Abstract
Clonal evolution represents the natural process through which cancer cells continuously search for phenotypic advantages that enable them to develop and expand within microenvironmental constraints. In chronic lymphocytic leukemia (CLL), clonal evolution underpins leukemic progression and therapeutic resistance, with differences in clonal evolutionary dynamics accounting for its characteristically diverse clinical course. The past few years have witnessed profound changes in our understanding of CLL clonal evolution, facilitated by a maturing definition of high-risk CLL and an increasing sophistication of next-generation sequencing technology. In this review, we offer a modern perspective on clonal evolution of high-risk CLL, highlighting recent discoveries, paradigm shifts and unresolved questions. We appraise recent advances in our understanding of the molecular basis of CLL clonal evolution, focusing on the genetic and non-genetic sources of intratumoral heterogeneity, as well as tumor-immune dynamics. We review the technological innovations, particularly in single-cell technology, which have fostered these advances and represent essential tools for future discoveries. In addition, we discuss clonal evolution within several contexts of particular relevance to contemporary clinical practice, including the settings of therapeutic resistance to CLL targeted therapy and immunotherapy, as well as Richter transformation of CLL to high-grade lymphoma.
Highlights
Clonal heterogeneity and evolution are among the most fundamental properties of cancer
We provided a contemporaneous account of clonal evolution as it relates to high-risk chronic lymphocytic leukemia (CLL), highlighting recent discoveries that have offered novel insight
We have come to appreciate that with each therapeutic innovation comes the inevitable problem of therapeutic resistance, which can only be tackled through an exhaustive understanding of clonal evolution
Summary
Clonal heterogeneity and evolution are among the most fundamental properties of cancer.

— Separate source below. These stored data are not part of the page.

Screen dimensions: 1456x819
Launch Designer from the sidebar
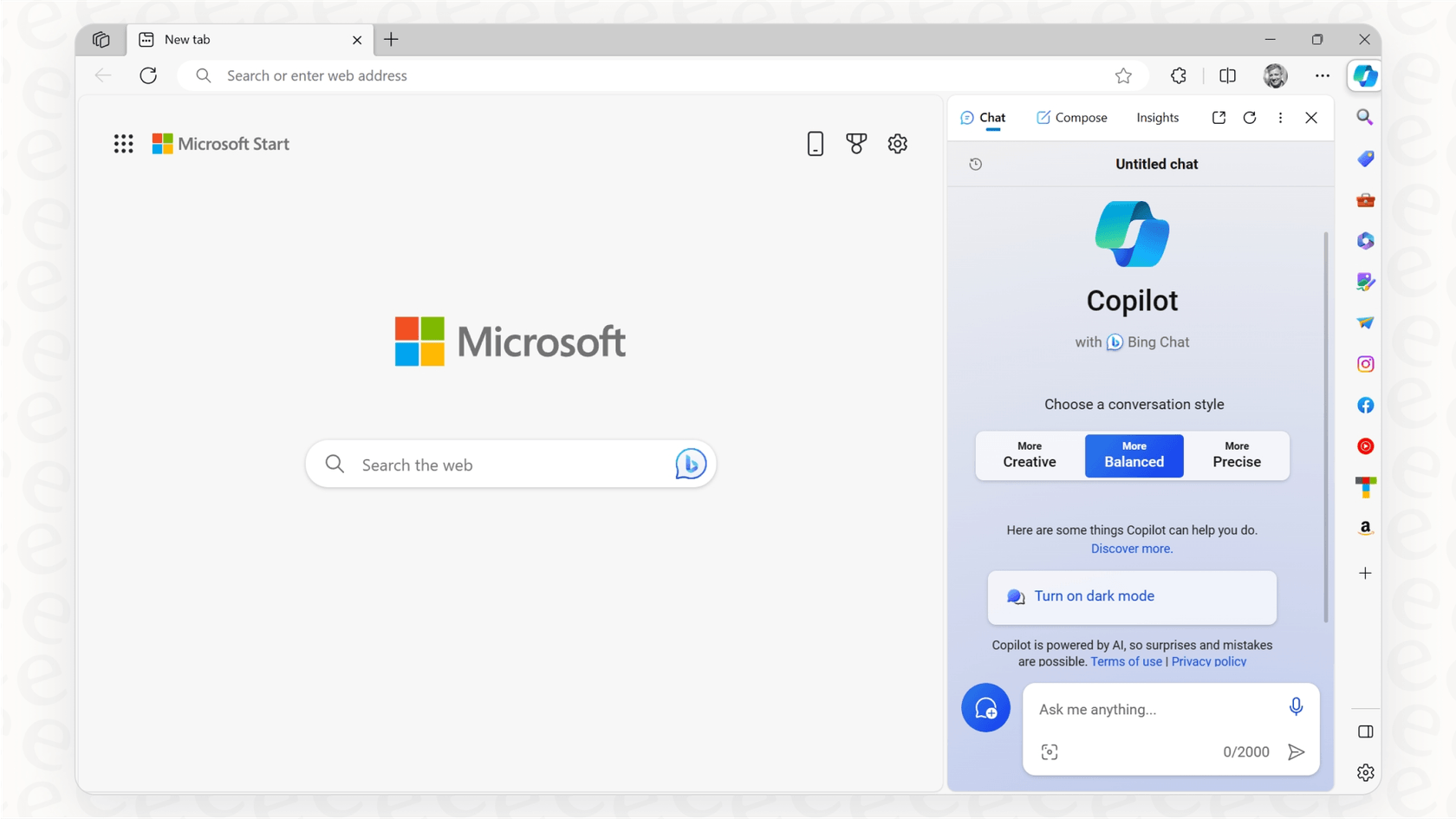click(x=1365, y=282)
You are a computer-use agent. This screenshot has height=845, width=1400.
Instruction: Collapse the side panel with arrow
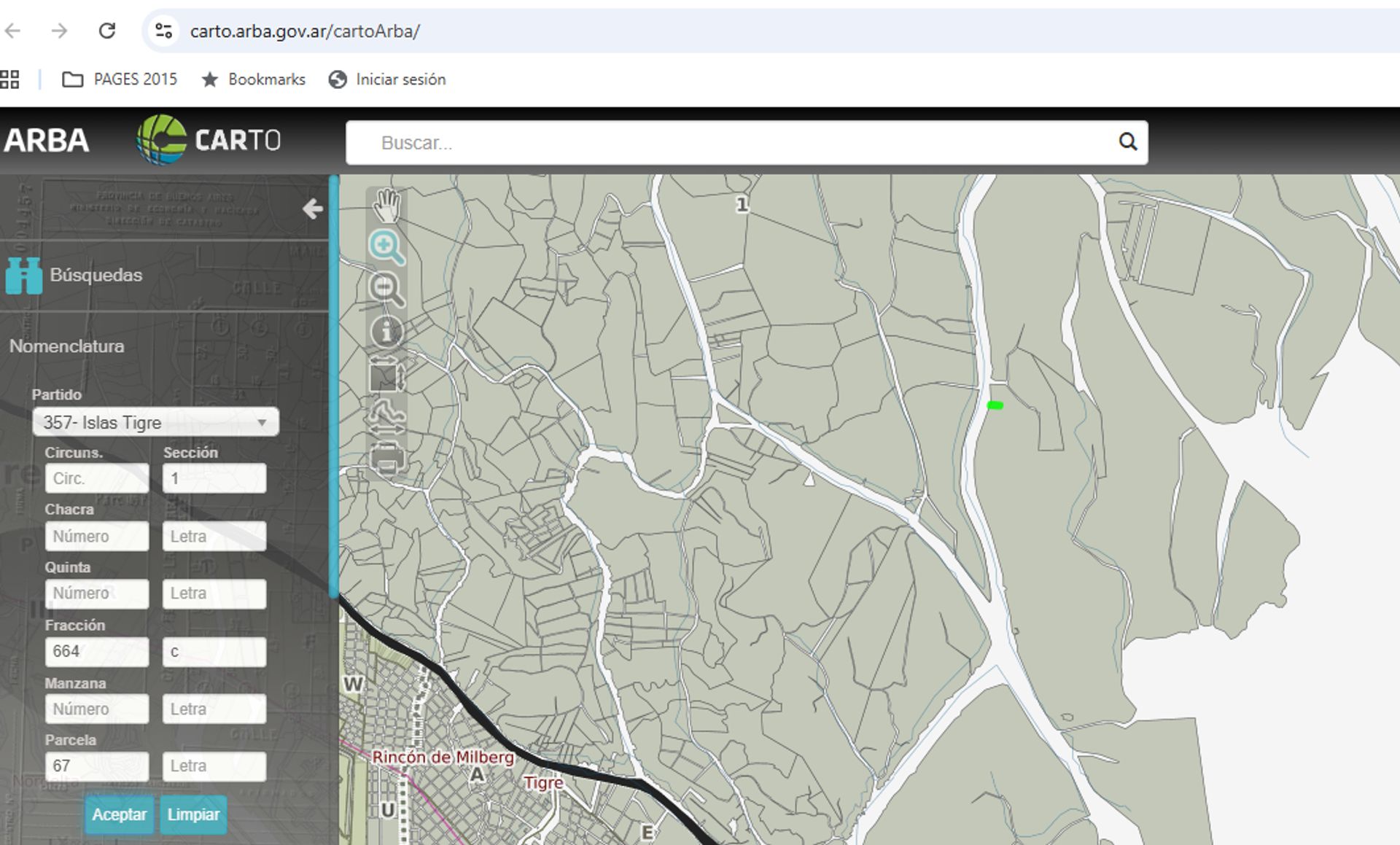tap(313, 209)

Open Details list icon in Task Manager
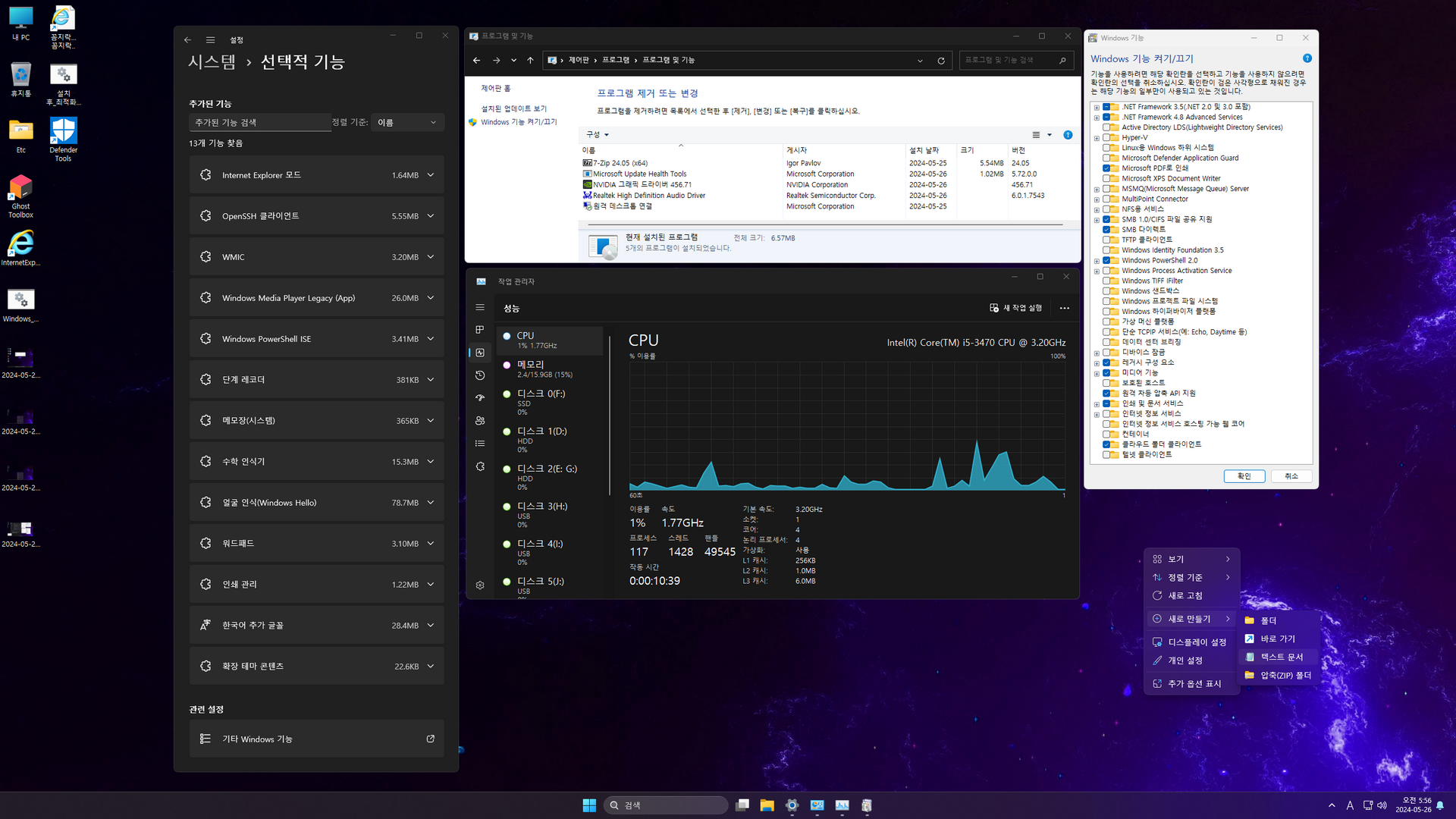[479, 444]
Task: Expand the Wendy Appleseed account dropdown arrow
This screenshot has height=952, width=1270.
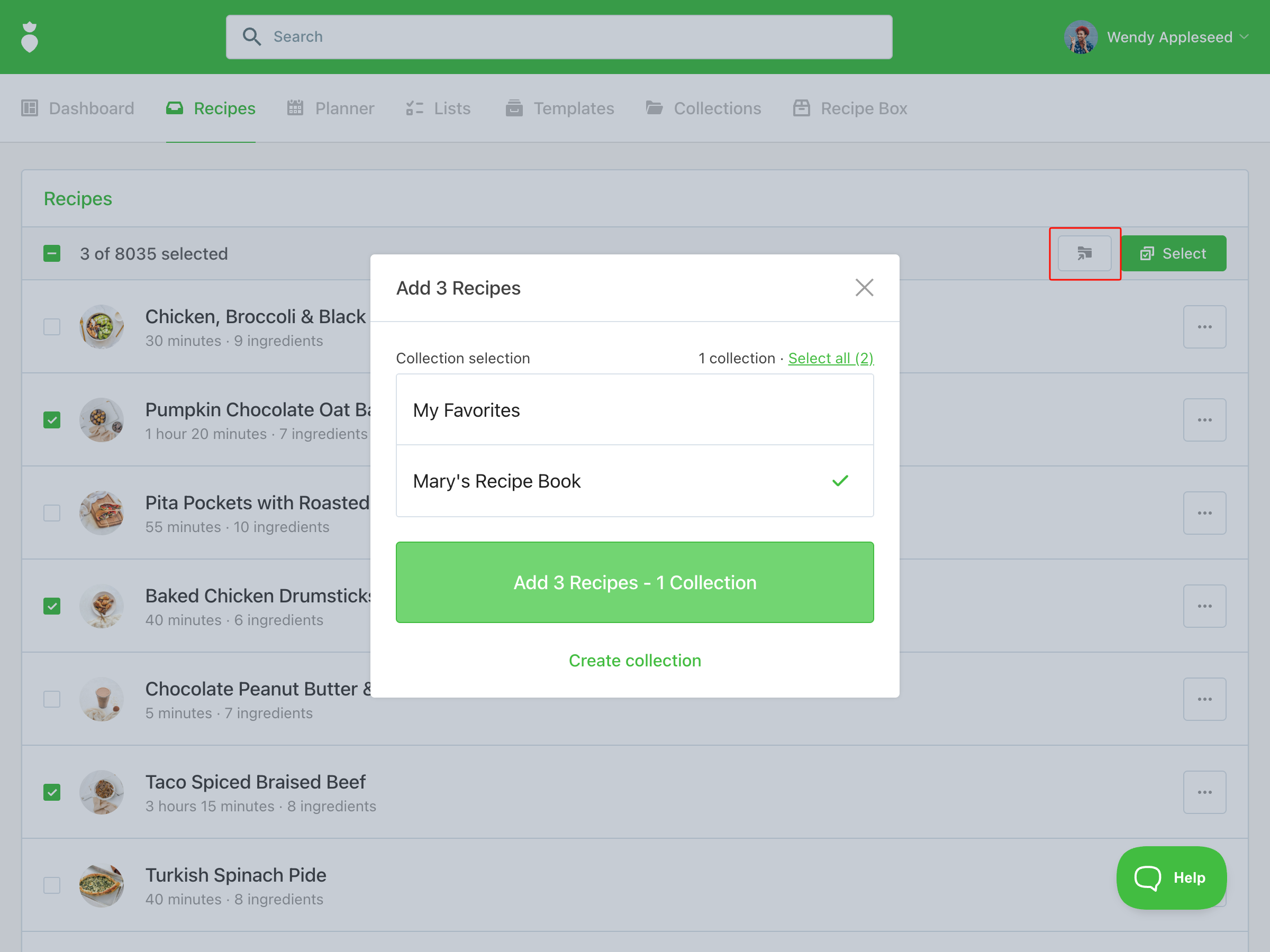Action: pyautogui.click(x=1244, y=38)
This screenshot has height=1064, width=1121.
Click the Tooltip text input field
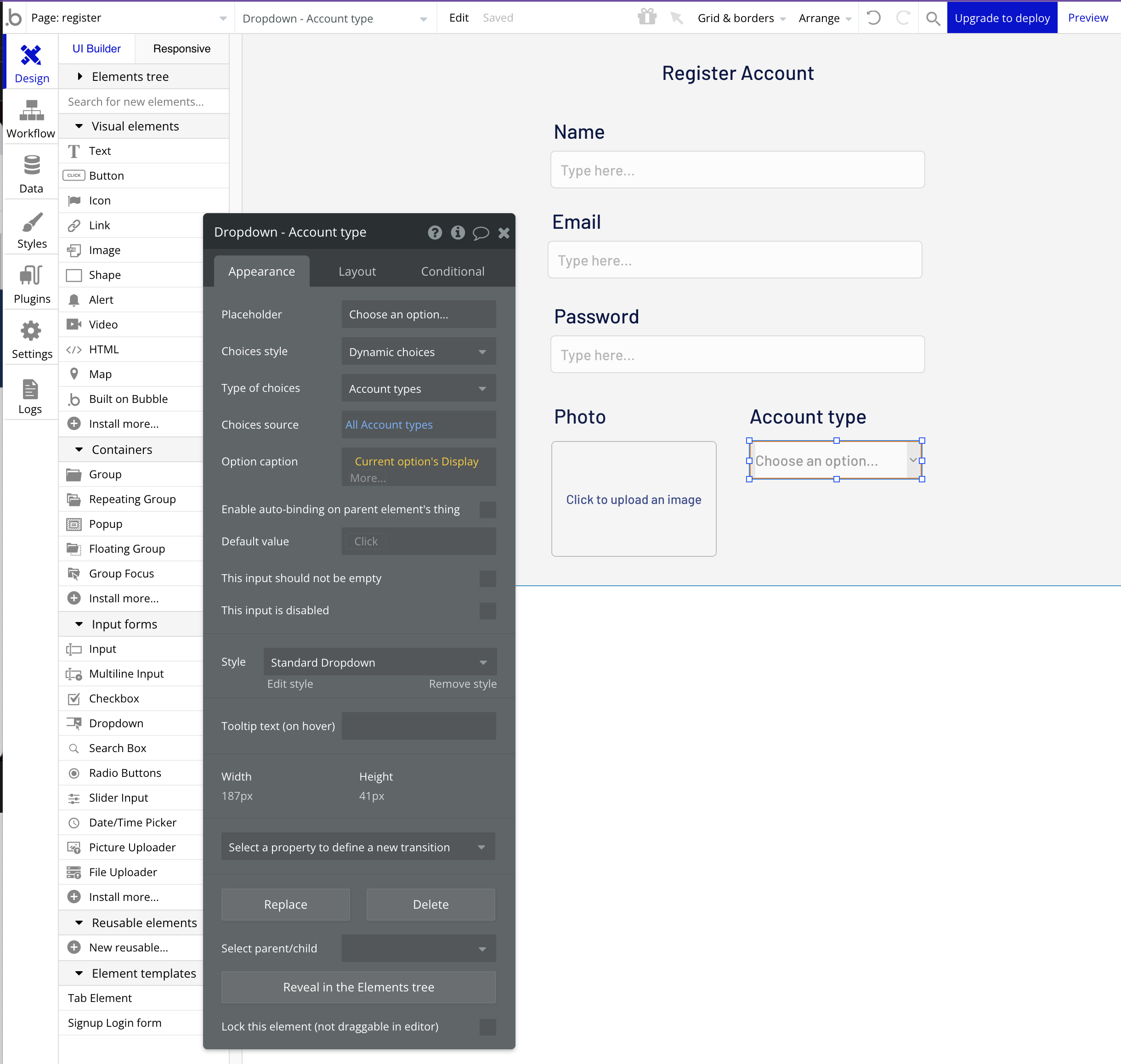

CLL is characterized by clinical heterogeneity that encompasses a range of disease trajectories including rapid progression, treatment refractoriness and high-grade transformation at one end of the spectrum [4, 5], to a highly stable clinical course or even spontaneous disease regression at the opposite end [6, 7] This allows tumor evolution to be studied across a range of differing clinical contexts. Advances in bulk sequencing and more recently integrative single-cell sequencing technology have facilitated the longitudinal study of CLL clonal evolution in this patient group These studies have illuminated our understanding of CLL clonal architecture and the complex clonal evolutionary dynamics that give rise to CLL progression, resistance to different CLL treatments and high-grade transformation, revealing diverse biological processes and novel mechanisms.